Sartre’s words ruffled feathers among the French literati, but he was still virtually unknown to English-speaking audiences. He had only gained a toehold with American readers that previous spring, when he was invited to give a pair of lectures to the French Department at Yale. The graduate students in French were so smitten that they requested a course on Existentialism. The class, the first in America to feature Sartre in the curriculum, was taught by professor Kenneth N. Douglas, who, in turn, began publishing a series of articles on Sartre in small magazines like Yale Review and French Review. In his essay “The Nature of Sartre’s Existentialism,” published in the Spring 1947 issue of VQR, Douglas wrote:
Existentialism is a crusade on behalf of forgotten man, of the man who feels, and thinks, and does, against man as an object to be tested for aptitude and achievement, tabulated on charts and reduced to a punch card, experimented upon, casually explained away, utilized, fired, junked, liquidated, cremated, or atomized. Sartre has begun to play his part, to write his part, in this project.
To accompany his piece, Douglas was asked by VQR editor Charlotte Kohler, who feared that Sartre would be unknown to her readers, to arrange for a translation of one of his recent essays.
Douglas selected “We Write for Our Own Time,” a response to the criticisms of his introduction to Les Temps modernes, for uncredited translation by Sylvia Glass. Like his introduction before it, Sartre’s new essay—published in French in Erasme in October 1946—was a manifesto for Existentialism and literature that speaks to its moment. The essay was, by turns, aphoristic and philosophically dense. “Art cannot be reduced to a dialogue with dead men and men as yet unborn,” Sartre writes in the opening paragraph.
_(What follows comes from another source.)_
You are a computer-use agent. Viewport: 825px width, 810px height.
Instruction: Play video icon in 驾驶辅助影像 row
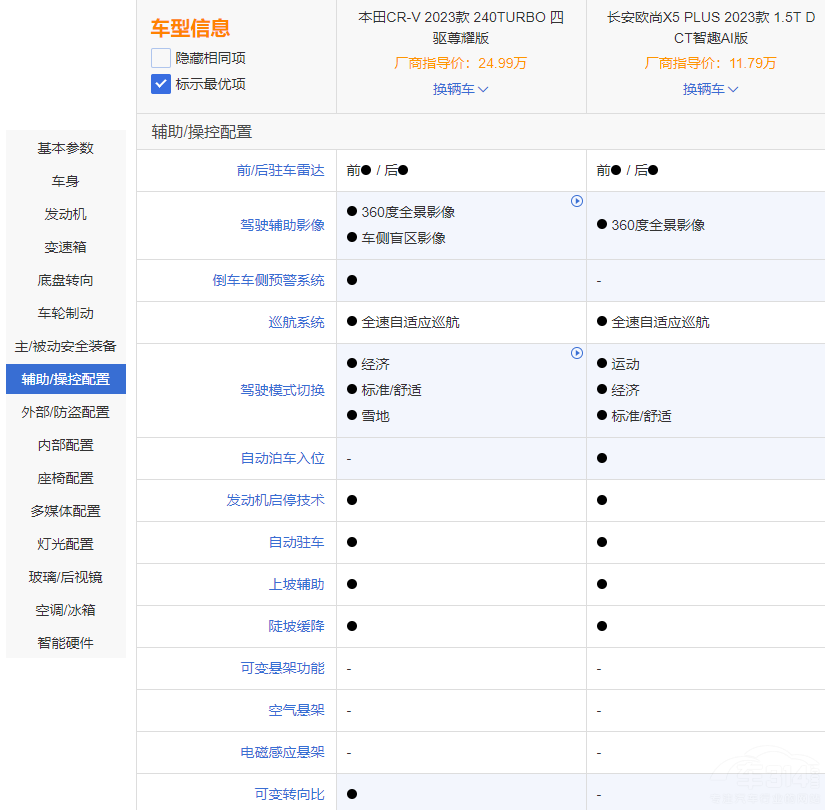click(x=577, y=201)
Later, he explains that urging writers to write for their own time does not mean they should “reflect it passively. It means that we must will to maintain it or change it; therefore, go beyond it toward the future; and it is this effort to change it which establishes us most deeply in it.”
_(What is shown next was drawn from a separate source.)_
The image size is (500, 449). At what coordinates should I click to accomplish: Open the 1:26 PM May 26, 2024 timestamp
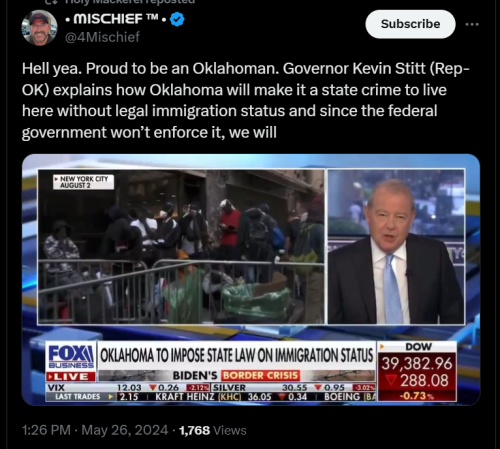(x=95, y=430)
Even with this potent statement of purpose, Kohler felt compelled to explain to readers that the author was “a leading exponent of the philosophy of existentialism” whose recent work had “aroused a good deal of controversy in Paris.” She noted, too, that having been taken
prisoner in the war by the Germans, he was released after eight months’ internment and assumed the chair of philosophy at the Lycée Condorcet in Paris. Besides his best-known philosophical work, “L’Etre et le Néant,” he has written many novels and plays of ideas. One of the latter has been presented in New York this year under the title “No Exit.”
Of the play, Douglas wrote: “The action takes place in Hell, and the thesis developed is that Hell contains no devils with pitchforks or cauldrons of boiling oils. ‘Hell is other people.’”
Yet, Douglas explained, Sartre’s ideas of intersubjectivity were neither so bleak nor so easily summarized:
Men live together. They need each other, in the first place, in order that they may remain alive. Beyond that, they need each other. For each of us seeks to know himself, and many aspects of ourselves can be seen only by others, we can learn of them only through others. Am I witty, aggressive, self-centered, sly, easily annoyed? The terms have little meaning for the castaway on a desert island. Nor can this information be obtained from creatures I am trying to debase to the level of objects, as slaves, “perfect” servants, members of “subject races.” My freedom requires theirs, and requires that they realize their freedom.
Seen in this light, Sartre was arguing not only that literature should serve the common good, but that it was immoral for writers to approach literature as a fundamentally personal act. Only by understanding and engaging the lives of others could we ever come to understand ourselves; only by valuing all people and all races—an indictment of Nazi Germany but also French imperialism in Algeria and Jim Crow laws in the American South—could we ever hope to find anything of universal value in our subjective view of the world.